The bank analyst said real estate was behind most commercial loans. Regulators, and therefore bankers, love owner-occupied real estate, believing those loans as safe as can be. But in a pandemic, with storefronts boarded up, how safe are they?

In the banking big picture, the Fed’s monetary manipulations are sending the business toward oblivion. “As the banks have grown, their earnings return on earning assets, which is probably the most important thing you look at with any bank that has been falling. It’s fallen 20 basis points in the last three years. We’re down to about 70 basis points,” Whalen said. “I keep telling people if the Fed doesn’t change their policy, by the end of this year, the banks are going to be in trouble.”

Banks aren’t in the risk business anymore. As Whalen told Real Vision, “banks are running away from consumers, the consumer is toxic. The only time a bank wants to face a consumer is if it’s an affluent consumer, a bigger mortgage, high FICO score, low LTV [loan-to-value], cut a loan, no risk.” Other than credit card lending, there is no margin in the lending business anymore.

Back to the loan impairment issue. What banks don’t know is whether their loan books will perform after the government moratoriums are lifted. Says Whalen, “[B]y the summer, the fall, you’re going to be in a position where the auditor is going to force the banks to really start recognizing whether the assets are permanently impaired. That’s when I think we’re going to have to come to Jesus in terms of credit costs.” So, some of that loan-loss reserve money, which conveniently propped up earnings today, may have to be replenished, or worse, the losses may have to be recognized tomorrow.

So how do the Fed’s shenanigans hurt banks? “The thing about quantitative easing, if you take it in a technical way, the Fed is taking duration out of the market. You can think of duration as another way of talking about bond, risk, or the ability to buy an asset that pays you over time. When the Fed’s doing that, they’re making all of these assets more scarce, and they’re forcing the prices up and the yields down. By definition, the available return of what’s left for a bank to buy is less. That’s what it comes down to.”
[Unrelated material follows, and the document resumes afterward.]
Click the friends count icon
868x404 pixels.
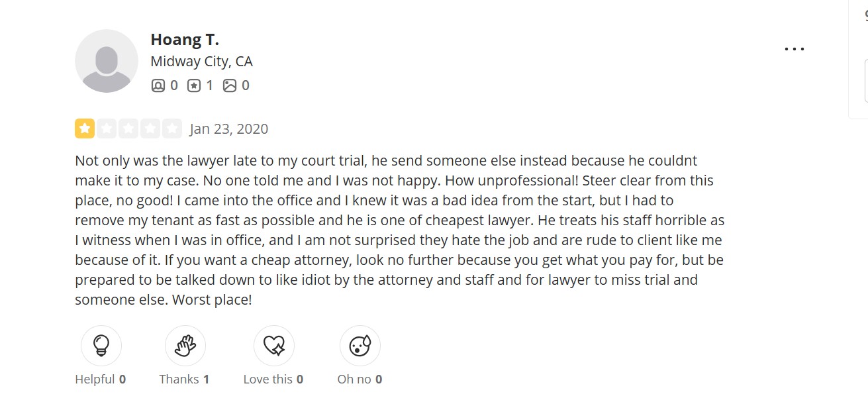click(158, 85)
Whalen worries about the Fed and about Janet Yellen at the Treasury, “because these people are playing with a prayer book that’s 30 years old. They don’t really understand how much has changed in this market, and how their manipulation of the market has destroyed price discovery, has destroyed risk metrics. We don’t know what we’ve got here. The only way we’re going to find out is if the Fed ever stops buying, but I don’t think they can. I think the Fed will be buying Treasury bonds forever.”
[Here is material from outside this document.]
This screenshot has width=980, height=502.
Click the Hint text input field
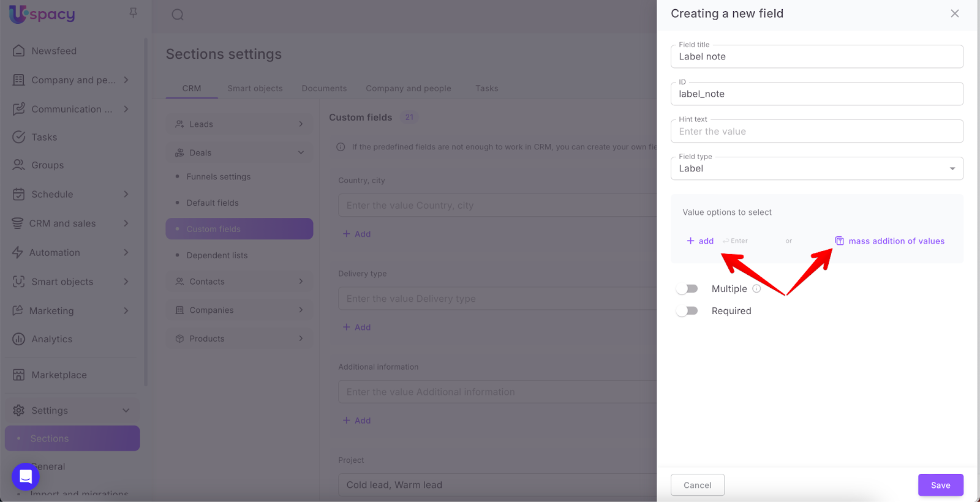(816, 132)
The Fed is taking the US economy where Europe is, with no freely trading bond market. If Powell is successful, Whalen believes the US will be mired in slow growth and, “[f]rankly, we would have a revolution in this country. You give that a couple of years, and we would be hanging Fed governors from lampposts on Constitution Avenue, which could happen anyway.”

Being Real Vision, Farley had to ask about cryptocurrencies, and Whalen pulled no punches. He believes they are a form of fraud, but “if they want to trade Beanie Babies, great. I think that’s fine.” And he doesn’t believe crypto is decentralized, saying three people in North Korea and China using free electricity are manipulating crypto markets.

Whalen parts with Austrians in saying money is a function of government entities. “You can’t take politics out of money,” he said. “Anybody who makes that argument to you, you know that they’re a child, and that they don’t get it. Countries with strong currencies have big armies and usually nuclear weapons. That’s the way it works.”

The Fed and Treasury are scary, banks are slowly failing, and crypto is a fraud. Other than that, it’s the end of the world and I feel fine.